Напечатана была рецензия 3. Кедриной на повесть Веры Пановой «Сережа». Панову Кочетов терпеть не мог. Не зря говорят, что мы любим тех, кому сделали добро, и ненавидим тех, перед кем наша совесть не чиста, кому причинили зло. О предыдущей вещи Пановой — романе «Времена года» — Кочетов еще в бытность свою руководителем ленинградской писательской организации напечатал в «Правде» заушательскую, с полити­ческими обвинениями статью. В этом же ключе была написана и рецензия 3. Кедриной. Надо сказать, что в чистой, поэтичной повести Пановой отыскать идеологические пороки было не так-то просто. Но 3. Кедрина сумела: она обвиняла автора «Сережи» в очернитель­ском изображении мира взрослых

Две другие статьи, на которые навалились на летучке, носили вроде бы теоретический характер. Вроде бы, потому что это была особого рода теория, служащая не истине, а придающая солидно ученый вид официальной конъюнктуре. Статьи выражали, так сказать, эстетическое кредо Кочетова и его сподвижников — то была программа, рассчитанная на процветание послушных властям бездарей, программа художественной унификации, примитивности и худосочия.

Статью «О художественном преувеличении» написал ленинградский литерату­ровед А. Бушмин, автор не блещущих ни стилем, ни эрудицией, ни оригинальными мыслями работ о творчестве Фадеева и сатире Щедрина. Не помню, был ли он уже тогда или только через несколько месяцев стал директором ИРЛИ (Пушкинского дома), но он принадлежал к касте официально авторитетных в литературоведении деятелей, что определило его дальнейшую судьбу.
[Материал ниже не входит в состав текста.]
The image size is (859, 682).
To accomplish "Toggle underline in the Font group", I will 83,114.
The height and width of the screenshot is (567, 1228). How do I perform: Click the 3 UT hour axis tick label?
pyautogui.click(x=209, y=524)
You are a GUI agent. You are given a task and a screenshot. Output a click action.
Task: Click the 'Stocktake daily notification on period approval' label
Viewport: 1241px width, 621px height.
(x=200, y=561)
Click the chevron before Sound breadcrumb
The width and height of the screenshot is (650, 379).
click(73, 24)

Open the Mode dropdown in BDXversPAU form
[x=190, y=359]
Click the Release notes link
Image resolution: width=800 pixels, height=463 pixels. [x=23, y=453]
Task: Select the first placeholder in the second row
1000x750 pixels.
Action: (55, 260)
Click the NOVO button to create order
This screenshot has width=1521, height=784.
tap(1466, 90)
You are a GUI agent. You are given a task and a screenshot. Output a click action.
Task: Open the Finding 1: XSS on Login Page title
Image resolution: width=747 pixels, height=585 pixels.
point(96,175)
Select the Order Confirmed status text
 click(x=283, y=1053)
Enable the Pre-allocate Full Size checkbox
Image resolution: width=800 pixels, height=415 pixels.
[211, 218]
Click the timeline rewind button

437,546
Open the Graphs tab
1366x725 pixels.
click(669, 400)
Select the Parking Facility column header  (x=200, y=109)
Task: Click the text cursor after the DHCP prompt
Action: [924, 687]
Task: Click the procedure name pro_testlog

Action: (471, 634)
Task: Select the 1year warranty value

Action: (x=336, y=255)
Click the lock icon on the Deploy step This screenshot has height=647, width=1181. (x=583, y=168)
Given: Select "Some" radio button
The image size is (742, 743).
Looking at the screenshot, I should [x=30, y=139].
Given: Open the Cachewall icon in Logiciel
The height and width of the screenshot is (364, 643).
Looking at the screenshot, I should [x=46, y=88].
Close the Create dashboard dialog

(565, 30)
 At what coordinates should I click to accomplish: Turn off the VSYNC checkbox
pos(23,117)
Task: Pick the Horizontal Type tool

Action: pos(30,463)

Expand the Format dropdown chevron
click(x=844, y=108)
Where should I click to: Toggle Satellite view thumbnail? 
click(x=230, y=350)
Через несколько лет Бушмин-директор станет членом-корреспондентом АН СССР, а затем академиком — рас­пространенный, хорошо отработанный в последние десятилетия вариант академи­ческой карьеры.

Статья А. Бушмина квалифицировала художественное многообразие как недо­пустимое проявление порочной идейной всеядности. Это была тогда животрепещу­щая проблема, которая волновала многих писателей, задыхавшихся не только от политического и идеологического пресса, но и от эстетической унификации, от эстетических запретов. А. Бушмин утверждал в своей статье, что подлинный реализм требует обязательного изображения в формах бытового правдоподобия, все осталь­ное от лукавого. А ведь тогда понятие реализма было — во всяком случае, в обиходе текущей критики — не столько литературоведческой категорией, сколько аттестатом политической благонадежности и идейно-эстетической стерильности. Нетрудно было себе представить, какие последствия для литературной жизни, для литератур­ной практики могли иметь бушминские установки, возведенные в ранг официаль­ной марксистско-ленинской теории, скольким произведениям они перекрывали дорогу к публикации.

Об этом, с трудом сдерживая себя и поэтому резко чеканя фразы, словно гвозди вбивая, говорил Юрий Ханютин, демонстрируя полную теоретическую несостоя­тельность доводов А. Бушмина, эстетическую дремучесть его аргументации. Ханютин принадлежал к плеяде самых молодых литтазетовских «звезд», он пришел в редакцию, в отдел искусства, незадолго до меня, кажется, сразу после окончания института, и очень быстро умными и острыми статьями о театре и главным образом о кино составил себе имя. Потом, через несколько лет, он стал известен не только как кинокритик, но и как один из авторов сценария (вместе с Маей Туровской) знаменитого роммовского «Обыкновенного фашизма».